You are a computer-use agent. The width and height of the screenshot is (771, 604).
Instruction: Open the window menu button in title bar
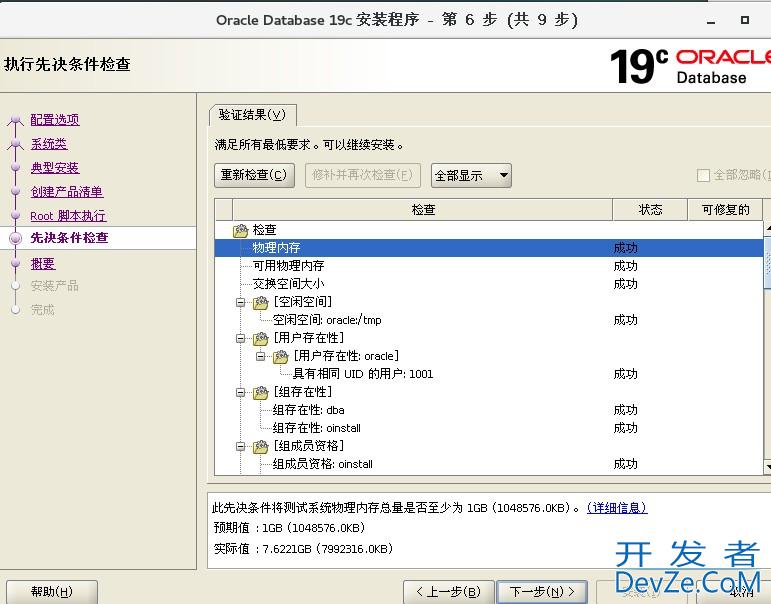pos(11,19)
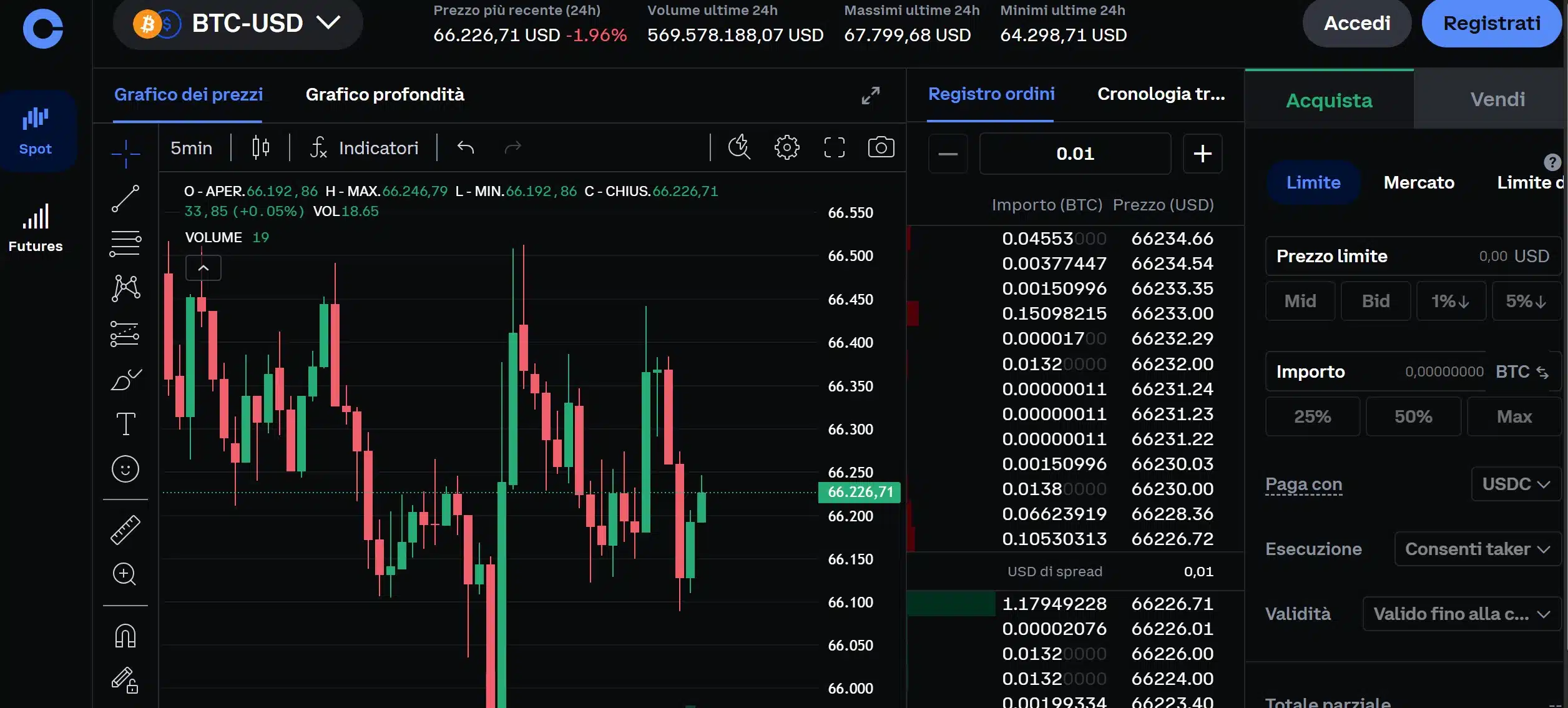The width and height of the screenshot is (1568, 708).
Task: Switch to the Grafico profondità tab
Action: click(385, 94)
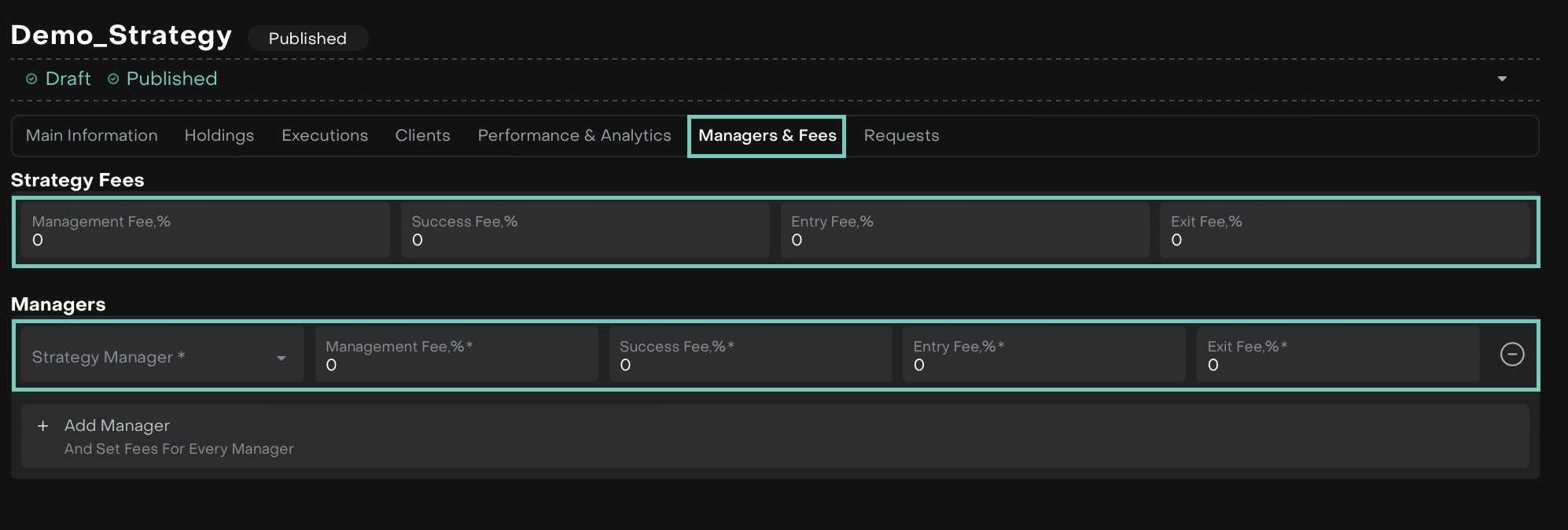The image size is (1568, 530).
Task: Click the Published status check icon
Action: coord(113,79)
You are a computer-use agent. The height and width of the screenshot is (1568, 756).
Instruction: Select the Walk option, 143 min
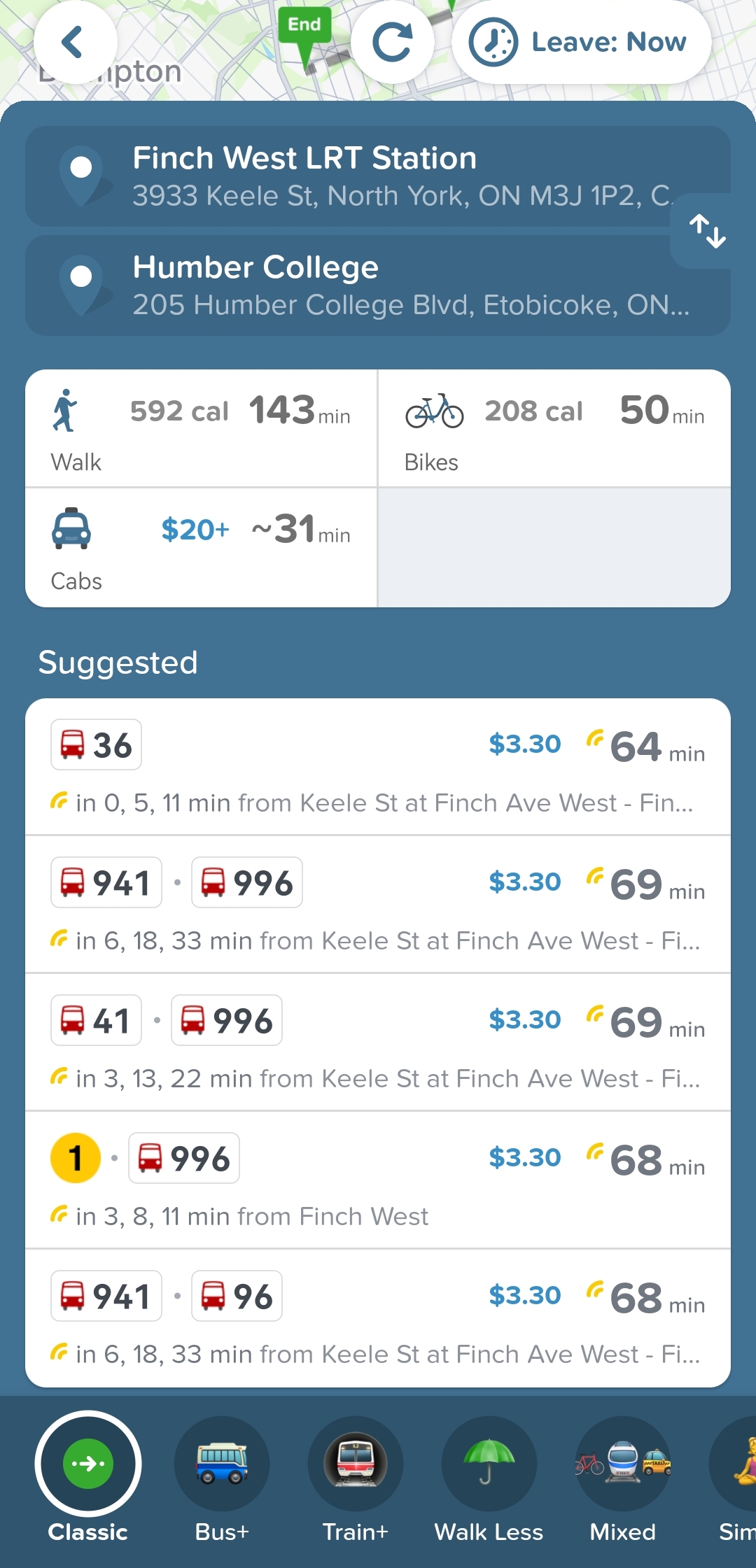202,428
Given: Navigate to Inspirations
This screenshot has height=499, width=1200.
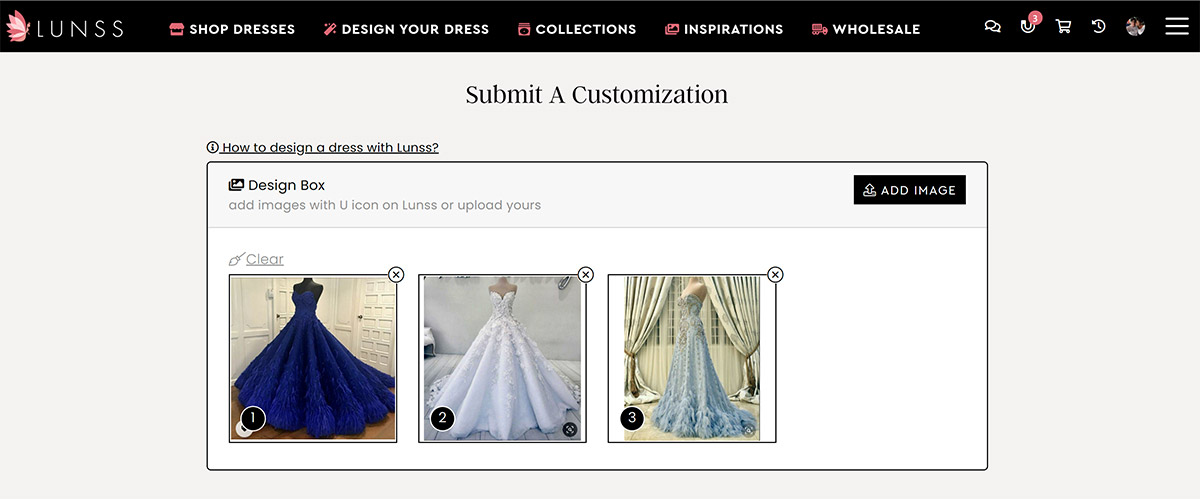Looking at the screenshot, I should click(x=724, y=29).
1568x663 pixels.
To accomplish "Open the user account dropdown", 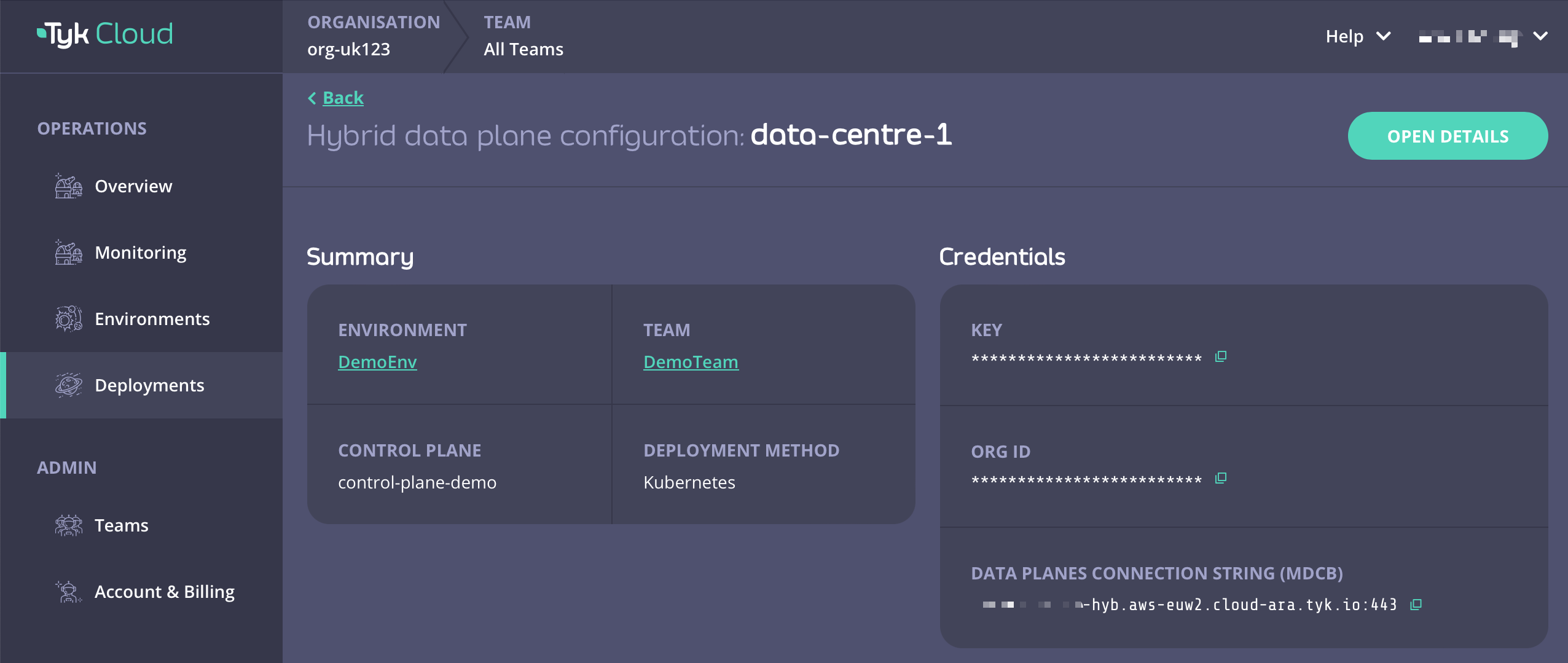I will 1540,36.
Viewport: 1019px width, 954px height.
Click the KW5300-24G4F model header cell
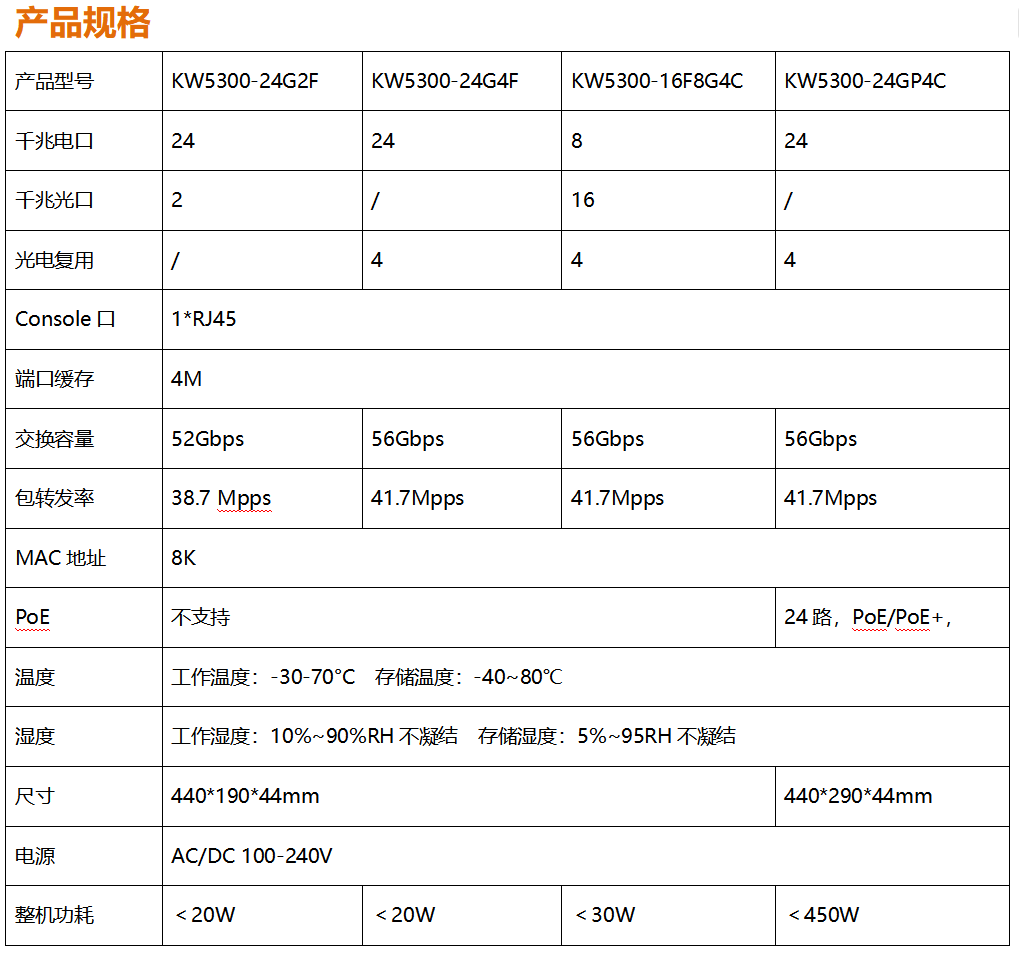pyautogui.click(x=444, y=81)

|---|

Énoncé rédigé: Reformulez en tableau Markdown à deux colonnes, « N° » et « Ligne », les lignes des items à partir de celle qui contient « Viewport: 1019px width, 954px height. » et jusqu'à la fin des items, bornes incluses. Omettez les lignes vides et n'incluez aucune image.

Réponse à l'énoncé:
| N° | Ligne |
|---|---|
| 1 | Viewport: 1019px width, 954px height. |
| 2 | Click the KW5300-24G4F model header cell |
| 3 | pyautogui.click(x=444, y=81) |